3.15. Putting it all together

Once again, all the dominoes are in place. We’ve seen how each line of code works. Now let’s step back and see how it all fits together.

Example 3.39. listDirectory


def listDirectory(directory, fileExtList):                                         1
    "get list of file info objects for files of particular extensions"
    fileList = [os.path.normcase(f) for f in os.listdir(directory)]               
    fileList = [os.path.join(directory, f) for f in fileList \
                if os.path.splitext(f)[1] in fileExtList]                          2
    def getFileInfoClass(filename, module=sys.modules[FileInfo.__module__]):       3
        "get file info class from filename extension"                             
        subclass = "%sFileInfo" % os.path.splitext(filename)[1].upper()[1:]        4
        return hasattr(module, subclass) and getattr(module, subclass) or FileInfo 5
    return [getFileInfoClass(f)(f) for f in fileList]                              6
1 listDirectory is the main attraction of this entire module.
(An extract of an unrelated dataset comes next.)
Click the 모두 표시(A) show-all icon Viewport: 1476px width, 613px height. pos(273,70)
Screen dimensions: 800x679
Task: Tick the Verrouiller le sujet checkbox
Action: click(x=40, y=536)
It takes a directory (like c:\music\_singles\ in my case) and a list of interesting file extensions (like ['.mp3']), and it returns a list of class instances that act like dictionaries that contain metadata about each interesting file in that directory. And it does it in just a few straightforward lines of code.
2 As we saw in the previous section, this line of code gets a list of the full pathnames of all the files in directory that have an interesting file extension (as specified by fileExtList).
3 Old-school Pascal programmers may be familiar with them, but most people give me a blank stare when I tell them that Python supports nested functions -- literally, a function within a function. The nested function getFileInfoClass can only be called from the function in which it is defined, listDirectory. As with any other function, you don’t need an interface declaration or anything fancy; just define the function and code it.
4 Now that you’ve seen the os module, this line should make more sense. It gets the extension of the file (os.path.splitext(filename)[1]), forces it to uppercase (.upper()), slices off the dot ([1:]), and constructs a class name out of it with string formatting. So c:\music\ap\mahadeva.mp3 becomes .mp3 becomes .MP3 becomes MP3 becomes MP3FileInfo.
5 Having constructed the name of the handler class that would handle this file, we check to see if that handler class actually exists in this module. If it does, we return the class, otherwise we return the base class FileInfo. This is a very important point: this function returns a class. Not an instance of a class, but the class itself.
6 For each file in our “interesting files” list (fileList), we call getFileInfoClass with the filename (f). Calling getFileInfoClass(f) returns a class; we don’t know exactly which class, but we don’t care. We then create an instance of this class (whatever it is) and pass the filename (f again), to the __init__ method. As we saw earlier in this chapter, the __init__ method of FileInfo sets self["name"], which triggers __setitem__, which is overridden in the descendant (MP3FileInfo) to parse the file appropriately to pull out the file’s metadata. We do all that for each interesting file and return a list of the resulting instances.

Note that listDirectory is completely generic. It doesn’t know ahead of time which types of files it will be getting, or which classes are defined that could potentially handle those files. It inspects the directory for the files to process, then introspects its own module to see what special handler classes (like MP3FileInfo) are defined. You can extend this program to handle other types of files simply by defining an appropriately-named class: HTMLFileInfo for HTML files, DOCFileInfo for Word .doc files, and so forth. listDirectory will handle them all, without modification, by handing the real work off to the appropriate classes and collating the results.